High extracellular potassium and its correlates after severe head injury: relationship to high intracranial pressure

Disturbed ionic and neurotransmitter homeostasis are now recognized to be probably the most important mechanisms contributing to the development of secondary brain swelling after traumatic brian injury (TBI). Evidence obtained from animal models indicates that posttraumatic neuronal excitation via excitatory amino acids leads to an increase in extracellular potassium, probably due to ion channel activation. The purpose of this study was therefore to measure dialysate potassium in severely head injured patients and to correlate these results with intracranial pressure (ICP), outcome, and also with the levels of dialysate glutamate, lactate, and cerebral blood flow (CBF) so as to determine the role of ischemia in this posttraumatic ionic dysfunction. Eighty-five patients with severe TBI (Glasgow Coma Scale score < 8) were treated according to an intensive ICP management-focused protocol. All patients underwent intracerebral microdialyis. Dialysate potassium levels were analyzed by flame photometry, as were dialysate glutamate and dialysate lactate levels, which were measured using high-performance liquid chromatography and an enzyme-linked amperometric method in 72 and 84 patients respectively. Cerebral blood flow studies (stable Xenon--computerized tomography scanning) were performed in 59 patients. In approximately 20% of the patients, potassium values were increased (dialysate potassium > 1.8 mmol). Mean dialysate potassium (> 2 mmol) was associated with ICP above 30 mm Hg and fatal outcome. Dialysate potassium correlated positively with dialysate glutamate (p < 0.0001) and lactate levels (p < 0.0001). Dialysate potassium was significantly inversely correlated with reduced CBF (p = 0.019). Dialysate potassium was increased after TBI in 20% of measurements.
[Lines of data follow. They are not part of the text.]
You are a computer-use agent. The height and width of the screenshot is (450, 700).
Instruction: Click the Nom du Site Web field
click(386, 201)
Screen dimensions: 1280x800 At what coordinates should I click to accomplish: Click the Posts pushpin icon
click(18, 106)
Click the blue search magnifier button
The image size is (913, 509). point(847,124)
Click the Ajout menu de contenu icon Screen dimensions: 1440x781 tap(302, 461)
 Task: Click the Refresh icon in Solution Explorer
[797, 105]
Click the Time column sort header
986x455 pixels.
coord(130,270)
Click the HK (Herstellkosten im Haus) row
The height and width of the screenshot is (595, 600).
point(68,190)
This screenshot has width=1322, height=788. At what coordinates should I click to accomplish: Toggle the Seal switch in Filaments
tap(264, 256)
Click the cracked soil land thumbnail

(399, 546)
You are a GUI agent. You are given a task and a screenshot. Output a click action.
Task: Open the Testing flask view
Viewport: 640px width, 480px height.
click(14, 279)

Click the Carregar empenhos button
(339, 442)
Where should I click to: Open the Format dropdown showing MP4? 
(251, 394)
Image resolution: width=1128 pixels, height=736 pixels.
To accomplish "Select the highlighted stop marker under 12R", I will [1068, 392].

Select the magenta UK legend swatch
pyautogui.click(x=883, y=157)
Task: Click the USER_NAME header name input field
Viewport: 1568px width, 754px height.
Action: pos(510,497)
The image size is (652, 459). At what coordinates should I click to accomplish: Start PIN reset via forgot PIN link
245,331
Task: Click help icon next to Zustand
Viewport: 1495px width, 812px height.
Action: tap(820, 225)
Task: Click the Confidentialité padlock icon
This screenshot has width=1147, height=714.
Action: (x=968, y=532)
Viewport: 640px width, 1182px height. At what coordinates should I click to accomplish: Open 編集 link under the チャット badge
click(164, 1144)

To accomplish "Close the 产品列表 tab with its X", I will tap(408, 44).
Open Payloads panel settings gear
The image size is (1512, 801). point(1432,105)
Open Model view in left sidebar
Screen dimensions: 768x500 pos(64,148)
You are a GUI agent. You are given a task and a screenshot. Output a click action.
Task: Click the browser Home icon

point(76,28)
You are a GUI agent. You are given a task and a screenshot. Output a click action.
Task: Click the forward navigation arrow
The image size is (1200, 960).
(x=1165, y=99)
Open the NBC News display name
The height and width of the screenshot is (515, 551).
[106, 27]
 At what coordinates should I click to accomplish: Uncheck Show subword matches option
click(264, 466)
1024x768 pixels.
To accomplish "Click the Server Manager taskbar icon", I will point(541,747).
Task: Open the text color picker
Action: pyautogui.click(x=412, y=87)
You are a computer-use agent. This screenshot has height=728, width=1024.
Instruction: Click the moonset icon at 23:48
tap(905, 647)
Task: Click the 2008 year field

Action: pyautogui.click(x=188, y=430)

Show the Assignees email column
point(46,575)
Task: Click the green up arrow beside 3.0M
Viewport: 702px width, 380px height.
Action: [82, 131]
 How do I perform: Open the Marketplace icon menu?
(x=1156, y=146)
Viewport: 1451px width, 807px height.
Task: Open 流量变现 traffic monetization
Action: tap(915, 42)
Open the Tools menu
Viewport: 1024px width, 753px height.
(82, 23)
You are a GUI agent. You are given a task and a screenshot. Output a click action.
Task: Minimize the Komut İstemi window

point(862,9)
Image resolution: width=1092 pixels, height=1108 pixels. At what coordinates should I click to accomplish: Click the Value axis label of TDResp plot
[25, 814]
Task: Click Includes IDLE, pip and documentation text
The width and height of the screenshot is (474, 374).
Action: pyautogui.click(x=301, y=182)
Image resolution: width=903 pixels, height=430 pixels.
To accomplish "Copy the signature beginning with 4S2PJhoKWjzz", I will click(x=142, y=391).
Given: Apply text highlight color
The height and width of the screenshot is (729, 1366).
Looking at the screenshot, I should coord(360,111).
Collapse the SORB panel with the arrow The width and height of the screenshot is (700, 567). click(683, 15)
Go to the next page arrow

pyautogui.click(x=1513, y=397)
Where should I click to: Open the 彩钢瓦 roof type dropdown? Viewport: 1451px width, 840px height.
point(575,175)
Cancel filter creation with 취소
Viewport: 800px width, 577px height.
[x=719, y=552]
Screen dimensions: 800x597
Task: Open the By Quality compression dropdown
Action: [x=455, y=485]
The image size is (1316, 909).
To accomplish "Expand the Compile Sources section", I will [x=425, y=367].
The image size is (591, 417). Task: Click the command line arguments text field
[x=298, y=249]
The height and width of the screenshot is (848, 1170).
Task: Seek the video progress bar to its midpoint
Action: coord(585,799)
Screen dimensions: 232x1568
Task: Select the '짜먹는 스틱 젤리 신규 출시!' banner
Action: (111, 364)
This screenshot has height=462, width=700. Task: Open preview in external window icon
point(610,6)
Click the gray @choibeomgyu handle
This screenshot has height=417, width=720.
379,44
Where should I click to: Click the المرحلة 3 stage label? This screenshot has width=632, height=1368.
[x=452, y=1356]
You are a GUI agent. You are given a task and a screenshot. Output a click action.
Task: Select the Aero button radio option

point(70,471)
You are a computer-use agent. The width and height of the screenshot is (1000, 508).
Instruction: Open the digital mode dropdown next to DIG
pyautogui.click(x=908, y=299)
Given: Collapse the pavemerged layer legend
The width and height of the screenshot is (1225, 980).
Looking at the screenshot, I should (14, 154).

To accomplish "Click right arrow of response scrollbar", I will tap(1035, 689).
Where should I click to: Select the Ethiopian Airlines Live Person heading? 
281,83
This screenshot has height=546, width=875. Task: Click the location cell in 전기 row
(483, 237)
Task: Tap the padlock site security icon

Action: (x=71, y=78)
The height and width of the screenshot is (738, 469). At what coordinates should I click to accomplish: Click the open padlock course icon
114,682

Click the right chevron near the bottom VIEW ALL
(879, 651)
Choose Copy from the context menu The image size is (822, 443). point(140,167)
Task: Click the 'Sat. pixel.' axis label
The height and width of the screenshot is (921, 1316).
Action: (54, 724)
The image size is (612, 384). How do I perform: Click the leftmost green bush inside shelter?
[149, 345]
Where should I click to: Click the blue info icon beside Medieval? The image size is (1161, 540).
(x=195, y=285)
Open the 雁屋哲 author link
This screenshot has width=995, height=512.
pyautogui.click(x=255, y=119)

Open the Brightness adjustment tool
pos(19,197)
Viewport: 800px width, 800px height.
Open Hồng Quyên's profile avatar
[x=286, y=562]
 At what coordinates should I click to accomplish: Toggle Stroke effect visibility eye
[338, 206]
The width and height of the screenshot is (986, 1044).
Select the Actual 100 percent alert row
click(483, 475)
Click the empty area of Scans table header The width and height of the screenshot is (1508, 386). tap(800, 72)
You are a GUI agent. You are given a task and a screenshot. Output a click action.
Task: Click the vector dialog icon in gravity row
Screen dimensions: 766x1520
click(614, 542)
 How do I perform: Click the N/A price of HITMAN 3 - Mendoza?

High levels of dialysate potassium were associated with increased ICP and poor outcome. The simultaneous increase of potassium, together with dialysate glutamate and lactate, supports the hypothesis that glutamate induces ionic flux and consequently increases ICP due to astrocytic swelling. Reduced CBF was also significantly correlated with increased levels of dialysate potassium. This may be due to either cell swelling or altered potassium reactivity in cerebral blood vessels after trauma.